One of his daughters was the figure skater Dorothy Greenhough-Smith. Another daughter, Evangeline Hope Muddock (1883–1953), changed her name to Eva Mudocci. She was a violinist and became mistress and friend to Expressionist painter Edvard Munch. One of his grandsons was Charles le Gai Eaton. He had three sons who fell in World War I. Replying to a letter of condolence from a lady (a certain "Collette") on Christmas Eve, 1917 – writing from his home near Putney Common – he also recounted how his last son had fallen just "seven miles from Jerusalem". Despite this most tragic personal loss, Muddock still managed to see his sons as English "gentlemen" whose deaths were part of the great sacrifice the nation was making.

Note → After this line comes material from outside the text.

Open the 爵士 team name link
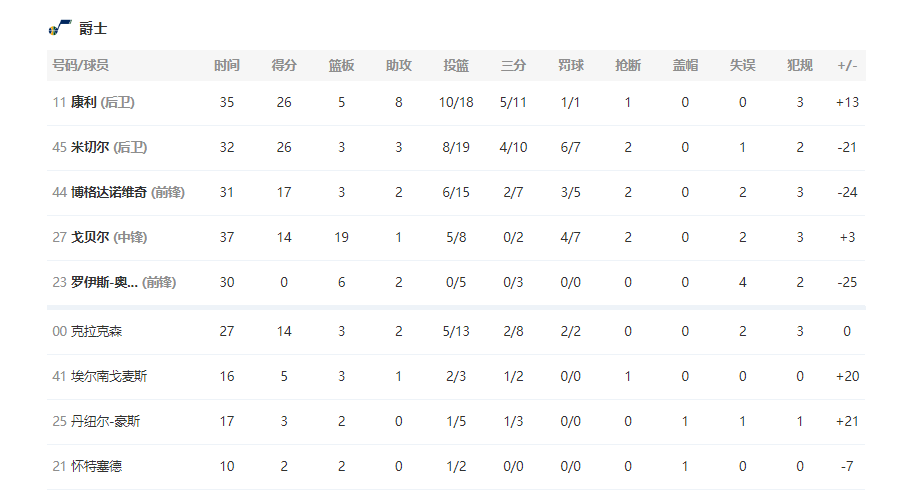Image resolution: width=908 pixels, height=495 pixels. tap(93, 29)
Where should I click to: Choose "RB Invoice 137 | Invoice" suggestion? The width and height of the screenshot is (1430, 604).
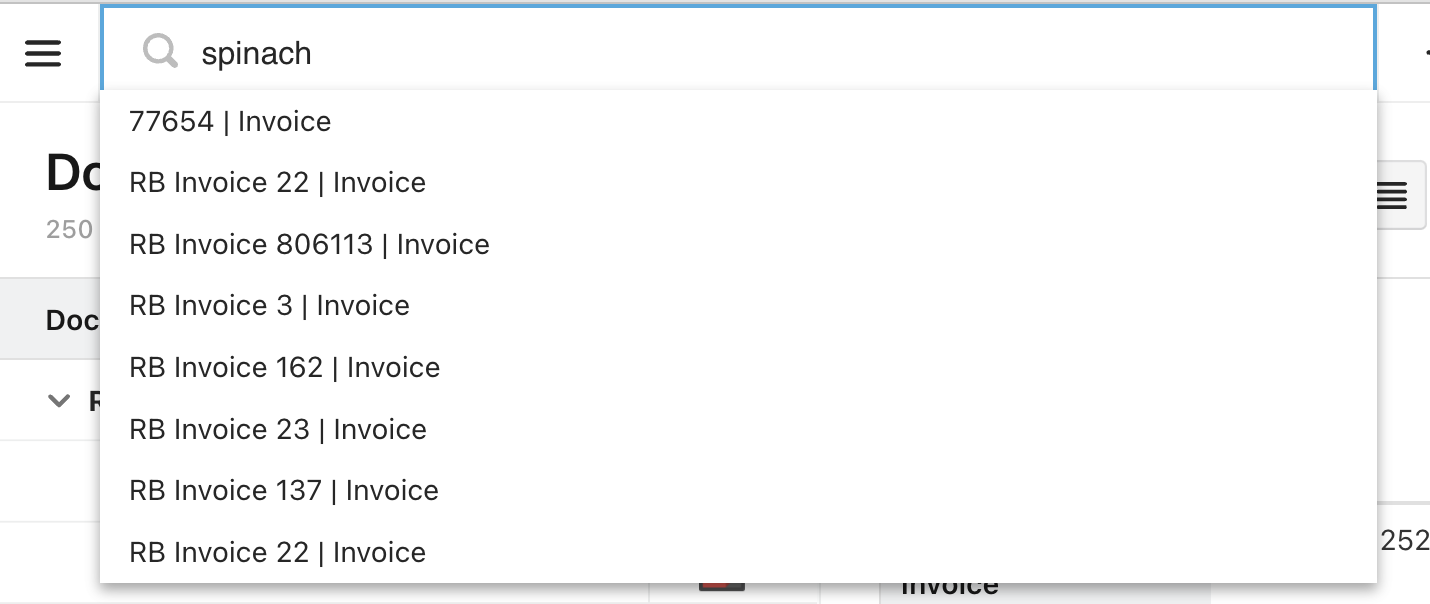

Muddock had few publications after about 1920 and died in 1934, relying on his daughters to support him at the end of his life.

==Works==
Most of Muddock's stories featured his continuing character Dick Donovan, the Glasgow Detective, named for one of the 18th-century Bow Street Runners. The character was so popular that later stories were published under this pen name. Muddock also wrote true crime stories, horror, and 37 novels, most as "Dick Donovan". His non-fiction included four history books, seven guidebooks for areas in the Alps and his autobiography. His stories were used by The Strand Magazine in months when there were no Sherlock Holmes stories available.

Muddock's detective stories differ from the psychological investigation of character in modern detective fiction, and they are described as having sensational plots but little character development. Atmospheric details of the setting were minimal, perhaps to ensure acceptance in both the UK and the US markets. Deduction and logical thought in the "Donovan" stories are of significantly less importance than in the nearly contemporary Sherlock Holmes stories.

==Flin Flon, Manitoba==
The town of Flin Flon takes its name from the lead character in a 1905 paperback novel by Muddock:
Josiah Flintabbatey Flonatin, Esq., or, as he was more familiarly known amongst his fellows, “Flin Flon,"was a gentleman conspicuous for two things-- the smallness of his stature and the largeness of his perception. His origin was lost in the mists of antiquity, but he boasted that he was a descendant of the noble Italian family of the Flonatins...
 In The Sunless City, Josiah Flintabbatey Flonatin pilots a submarine through a bottomless lake. Upon passing through a hole lined with gold, he finds a strange underground world. A prospector, Thomas Creighton, found the book in the wilderness. When he discovered a rich vein of almost pure copper, by a deep lake, it reminded him of the book. So he called it Flin Flon's mine, shortening the name.